======== Document text

Autonomous underwater vehicles (A.U.V.’s) may soon be riding—instead of fighting— the ocean currents.
Researchers from Oregon State University (OSU) have developed a new algorithm to direct the vehicles— including underwater gliders— to ride the ocean currents when traveling from point to point.
Improving the artificial intelligence (A.I.) of the vehicles extends their battery life by decreaseing the amount of battery power wasted through inefficient trajectory cuts, said Geoff Hollinger, assistant professor of mechanical engineering in OSU’s College of Engineering, in an exclusive interview with R&D Magazine.
“We are trying to optimize the trajectories of underwater vehicles so that they are more energy efficient,” Hollinger said. “You run into ocean currents and you want to be able to ride the currents as much you can as oppose to going against the current which is going to cost you a lot more energy and slow the vehicle down.
“The algorithms that we’ve been developing allow the vehicle to predict the currents and plan its motions so that it best takes advantage of those ocean currents to improve the energy efficiency,” he added.
The algorithm samples alternate paths and uses comparison metrics that let the vehicle decide when it makes sense to switch paths, based on new information it collects about environmental disturbances.
This allows the vehicles to better predict ocean currents and wind fields.
According to Hollinger, underwater vehicles are used largely for data collection. Oceanographers use A.U.V.’s to collect data on temperature, salinity and biological hotspots, including schools of fish and marine mammals.
By increasing the energy efficiency of the vehicles, they can be used to gather data for longer periods of time and come away with more accurate and substantial data. They also may be used to potentially better predict the ocean conditions and oncoming storms, allowing people to properly prepare for upcoming weather events.

================
======== Provided material

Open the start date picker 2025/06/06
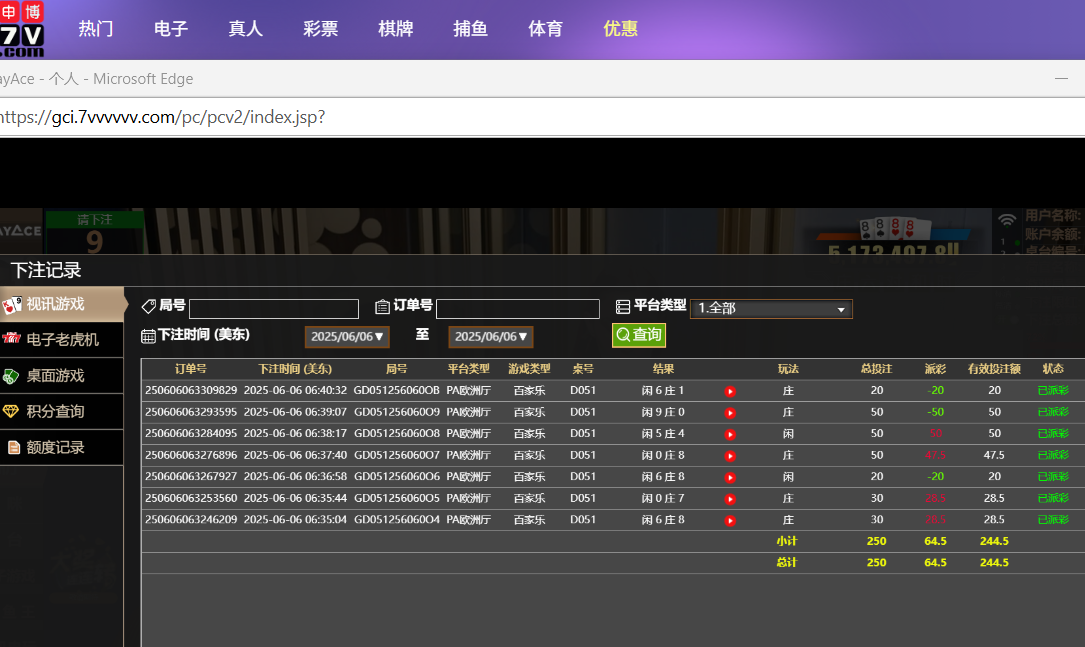This screenshot has width=1085, height=647. pos(347,337)
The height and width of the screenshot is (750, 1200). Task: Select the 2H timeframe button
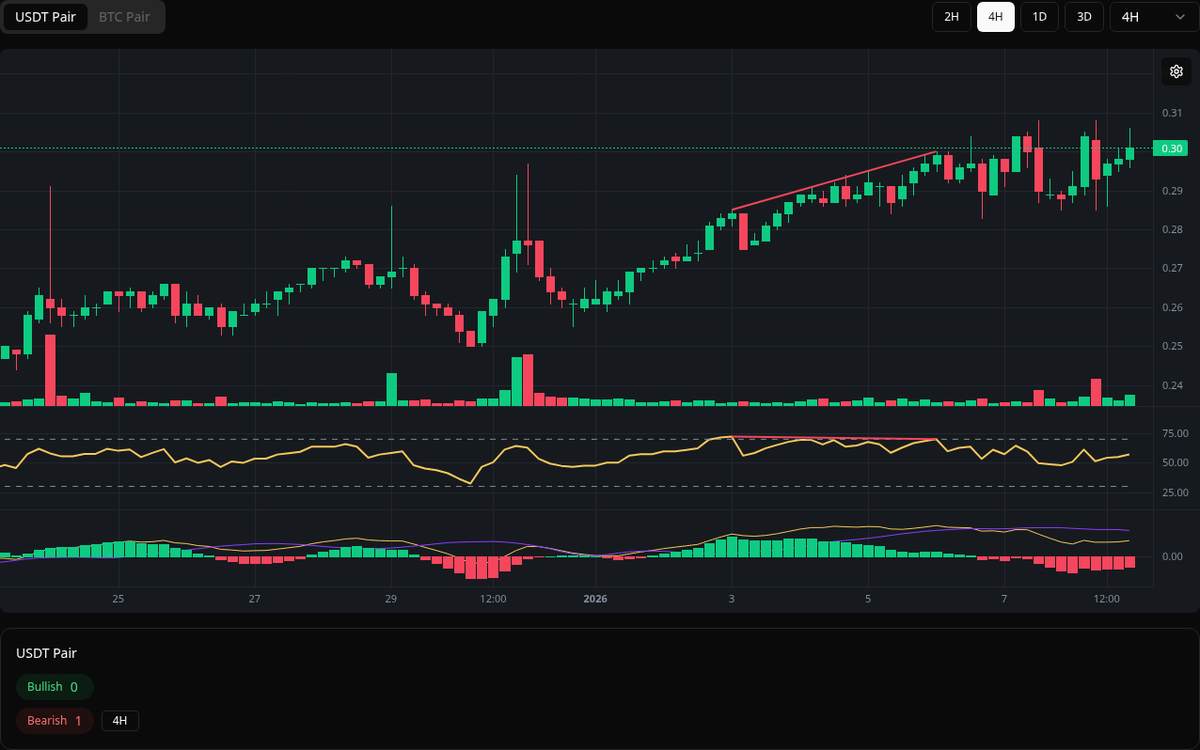950,17
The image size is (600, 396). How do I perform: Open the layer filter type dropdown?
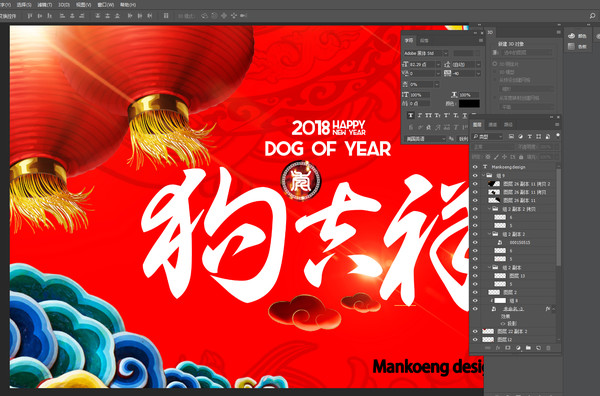pos(488,137)
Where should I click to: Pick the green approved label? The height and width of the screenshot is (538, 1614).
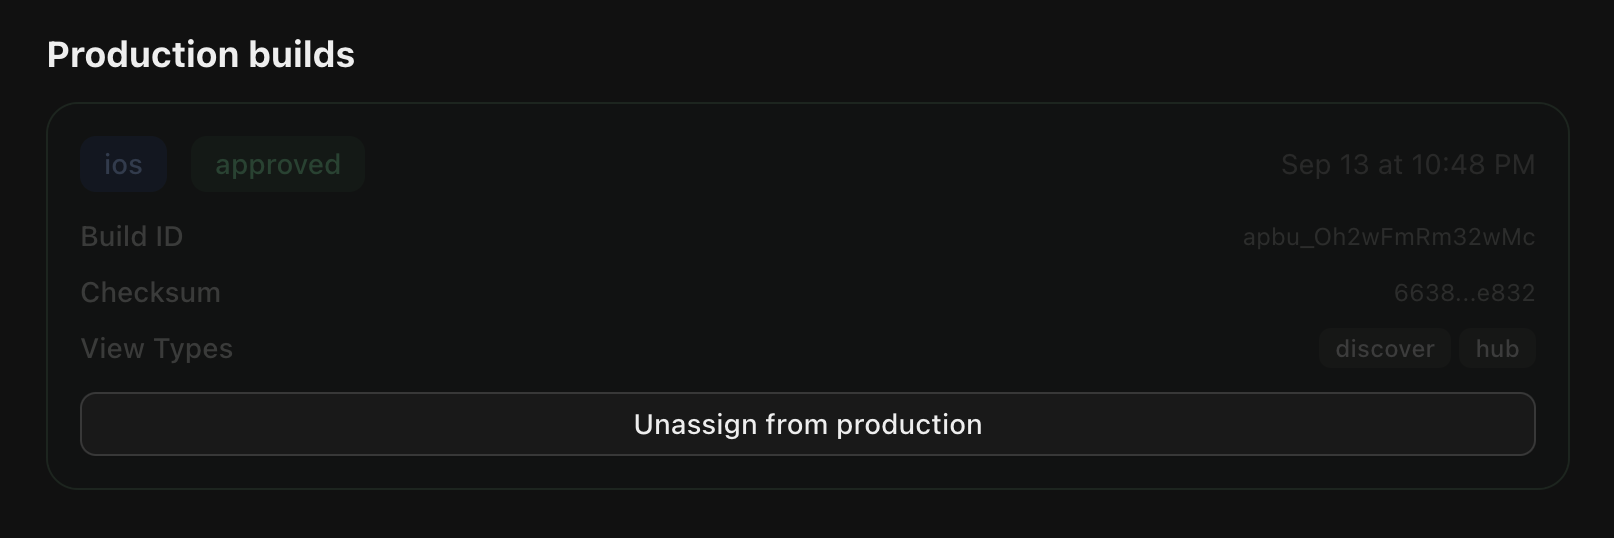pos(278,164)
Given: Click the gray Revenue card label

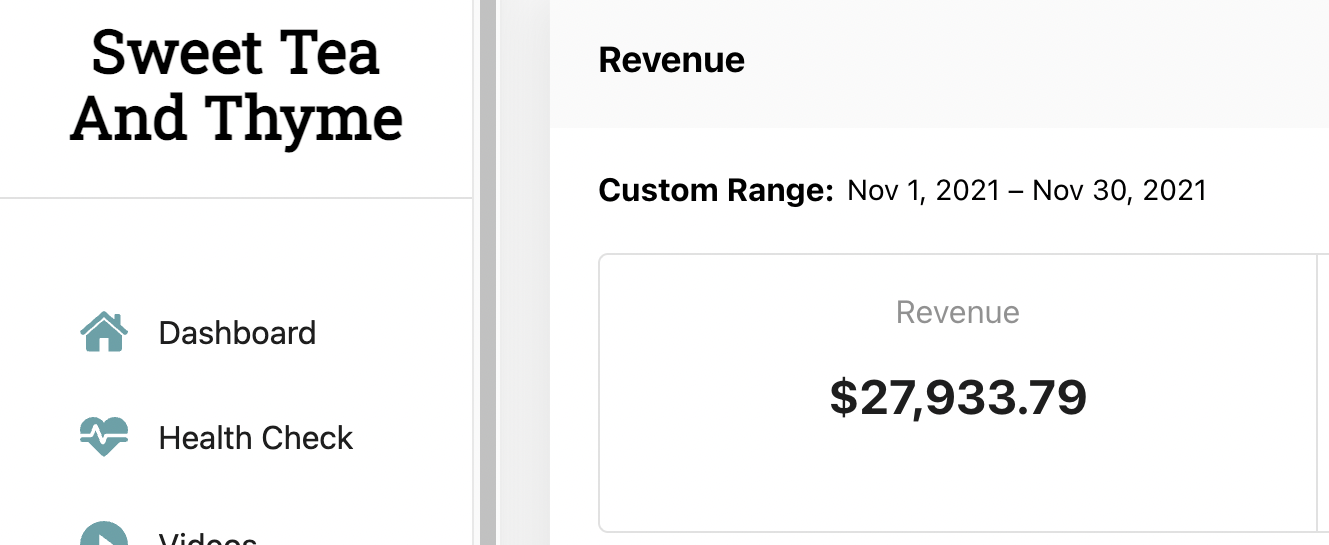Looking at the screenshot, I should pos(958,313).
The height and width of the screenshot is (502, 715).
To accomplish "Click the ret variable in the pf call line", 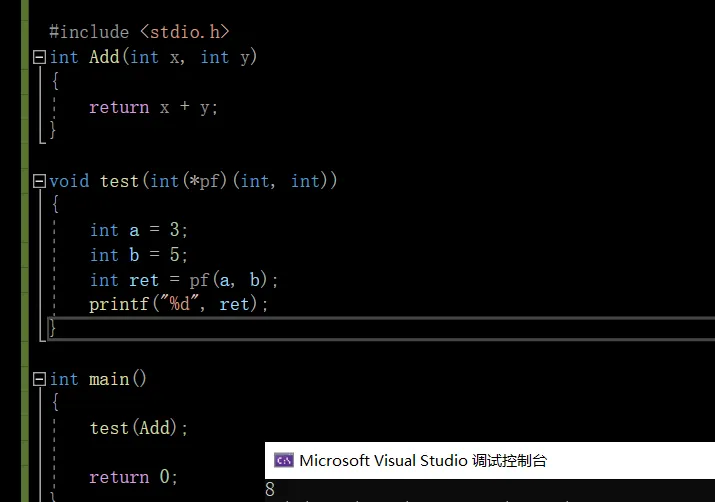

================

From the article on autonomous underwater vehicles, list every kind of data it says oceanographers collect with these vehicles.

- Temperature
- Salinity
- Biological hotspots, including schools of fish and marine mammals